Michael Phelps completed the unthinkable last night, winning eight gold medals in a single Olympics to surpass Mark Spitz’s 36-year-old record of seven gold medals in one games. Phelps swam 17 races, won 8 gold medals, and set seven world records. He won one of the closest races of all-time, when he snuck in front of Milorad Cavic at the last moment to beat Cavic by .01 seconds. He watched Jason Lezak complete on the greatest comebacks in swimming history to keep Phelps’s hopes of eight gold medals alive. He has secured the title of Greatest Olympian of all-time. Some are even asking if he is the greatest athlete ever. Phelps’s accomplishments at this Olympics go past the unreal, past dreamland, and into the absolutely unimaginable.
Only Mark Spitz knows what Michael Phelps is going through. When you swimming 17 races at full speed in 10 days, conduct countless interviews, and get mobbed by fans everywhere you go, life must very tiring. Phelps pushed through though. He carried a smile at all times, except before races when he walked out headphones in his ears and a stern, concentrated look on his face. He may need a couple weeks off before getting in the pool again, but I don’t think so. With someone like Michael Phelps, he lives for he water and no amount of pain is going to keep him away from that liquid bliss. Will he back in 2012? Yes. Now I can’t say that for certain, but I cannot imagine a situation other than injury that would keep Phelps away from the 2012 games.
With Phelps’s magical record out of the way, what is left for the Olympics and what is left for swimming?
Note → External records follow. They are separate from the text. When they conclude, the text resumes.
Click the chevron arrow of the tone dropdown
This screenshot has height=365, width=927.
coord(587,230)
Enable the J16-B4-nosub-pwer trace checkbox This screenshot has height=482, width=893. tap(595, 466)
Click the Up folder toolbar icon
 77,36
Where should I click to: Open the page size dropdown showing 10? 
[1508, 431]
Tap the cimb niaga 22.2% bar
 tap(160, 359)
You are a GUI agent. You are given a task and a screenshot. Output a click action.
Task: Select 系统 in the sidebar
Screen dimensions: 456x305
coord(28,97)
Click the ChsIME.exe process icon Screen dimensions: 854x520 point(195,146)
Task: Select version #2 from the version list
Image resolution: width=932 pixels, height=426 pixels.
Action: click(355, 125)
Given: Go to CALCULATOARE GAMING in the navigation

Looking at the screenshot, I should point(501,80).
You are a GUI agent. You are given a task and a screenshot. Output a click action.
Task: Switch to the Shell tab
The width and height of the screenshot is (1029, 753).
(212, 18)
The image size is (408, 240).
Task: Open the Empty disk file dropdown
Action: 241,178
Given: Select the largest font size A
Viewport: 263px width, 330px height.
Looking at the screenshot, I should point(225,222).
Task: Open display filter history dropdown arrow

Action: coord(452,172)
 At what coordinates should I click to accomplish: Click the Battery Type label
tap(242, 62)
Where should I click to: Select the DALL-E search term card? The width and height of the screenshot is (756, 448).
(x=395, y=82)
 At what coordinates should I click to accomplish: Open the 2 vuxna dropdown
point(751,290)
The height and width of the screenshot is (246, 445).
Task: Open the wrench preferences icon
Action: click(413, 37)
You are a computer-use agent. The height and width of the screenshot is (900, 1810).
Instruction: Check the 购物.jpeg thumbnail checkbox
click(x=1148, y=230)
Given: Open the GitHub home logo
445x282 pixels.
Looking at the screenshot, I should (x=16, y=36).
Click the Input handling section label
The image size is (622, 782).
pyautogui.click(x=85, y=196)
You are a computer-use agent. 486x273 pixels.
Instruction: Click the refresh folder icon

I wasn’t alive when Spitz won his seven gold medals, but I’m sure most people were calling him the greatest Olympian ever and saying that his record will never be broken. Phelps said that he “wants to be the first Michael Phelps and not the second Mark Spitz”. Sorry Michael, but you are the second Mark Spitz. The second of two to win seven gold medals in one Olympics. And do you know what? There will be a second Michael Phelps and a third Mark Spitz.
As Phelps said, records are made to be broken. He competed in 8 different events so that he could break Spitz’s record. Well, the next great swimmer will swim nine, win nine, and forever be called the Greatest Olympian Ever. Until the next one comes along. Phelps has taken us on a magical ride into a fairytale, but the story has not ended. It has only just begun. Who the next main character is we don’t know. Maybe Phelps returns in all of his glory in 2012 to win 11 golds. I’ll take the under on that, but you never know. The one thing I do know is that though Michael Phelps’s mark is astonishing, some young swimmer, who probably isn’t even alive yet, will set his sights on breaking that mark and eventually, he will.